My idea was to take care of that when collecting. When the iterable of NullableNamedTuples (a better name is needed…) is collected into say a DataFrame, the columns that do not have any missings
are converted to regular Vector{T}
whereas the others stay as Vector{Union{T, Missing}}
. This conversion could maybe be possible without copying, though I’m not sure about that.
Inside the query, it is true that all columns would accept Missings, but that shouldn’t be a concern: a key advantage of the Missing approach (over a container approach) is that the code doesn’t need to be changed if some column allows missing data if there actually is no missing data (whereas DataValue
would require the occasional get
as soon as it encounters a function that is not “whitelisted”).

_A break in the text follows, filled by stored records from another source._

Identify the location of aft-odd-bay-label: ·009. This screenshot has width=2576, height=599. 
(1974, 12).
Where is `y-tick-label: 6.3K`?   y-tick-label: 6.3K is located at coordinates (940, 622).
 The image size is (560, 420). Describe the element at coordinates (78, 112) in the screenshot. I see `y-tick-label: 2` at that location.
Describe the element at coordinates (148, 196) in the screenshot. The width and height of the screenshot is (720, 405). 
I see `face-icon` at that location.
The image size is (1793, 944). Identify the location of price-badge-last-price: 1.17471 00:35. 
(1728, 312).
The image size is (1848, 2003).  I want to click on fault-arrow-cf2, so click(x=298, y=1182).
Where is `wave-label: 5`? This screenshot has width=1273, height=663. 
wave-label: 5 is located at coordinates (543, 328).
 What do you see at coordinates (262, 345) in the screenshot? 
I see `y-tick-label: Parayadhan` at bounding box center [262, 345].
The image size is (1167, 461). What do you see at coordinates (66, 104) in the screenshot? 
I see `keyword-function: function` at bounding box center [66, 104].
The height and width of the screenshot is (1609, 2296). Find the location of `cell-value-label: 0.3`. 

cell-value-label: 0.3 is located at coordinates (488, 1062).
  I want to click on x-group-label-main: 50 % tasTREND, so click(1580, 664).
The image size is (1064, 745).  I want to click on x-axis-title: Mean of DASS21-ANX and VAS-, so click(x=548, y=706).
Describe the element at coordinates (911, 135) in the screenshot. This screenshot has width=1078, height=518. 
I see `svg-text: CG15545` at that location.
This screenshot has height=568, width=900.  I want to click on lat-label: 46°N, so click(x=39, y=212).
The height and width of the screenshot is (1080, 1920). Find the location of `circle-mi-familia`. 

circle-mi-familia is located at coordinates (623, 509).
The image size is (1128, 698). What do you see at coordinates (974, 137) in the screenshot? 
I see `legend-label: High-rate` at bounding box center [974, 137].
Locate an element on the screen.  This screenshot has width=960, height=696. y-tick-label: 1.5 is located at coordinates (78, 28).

One might argue that this solution is still not ideal as in the final output some columns that “should be nullable” in the sense that they are a function of nullable columns would not be nullable if there is no missing data in the input. I’m not sure whether this is a problem in practice (though I don’t think it should be). I also don’t think there is a way to avoid this behavior with a Union
approach to missing data without relying on Base._return_type
.
What drove my curiosity was this comment about JuliaDB. I was trying to understand what solution JuliaDB’s developers had in mind as it seems to me that the same issues that affect Query would also affect JuliaDB (JuliaDB’s map
being very similar to Query’s @map
).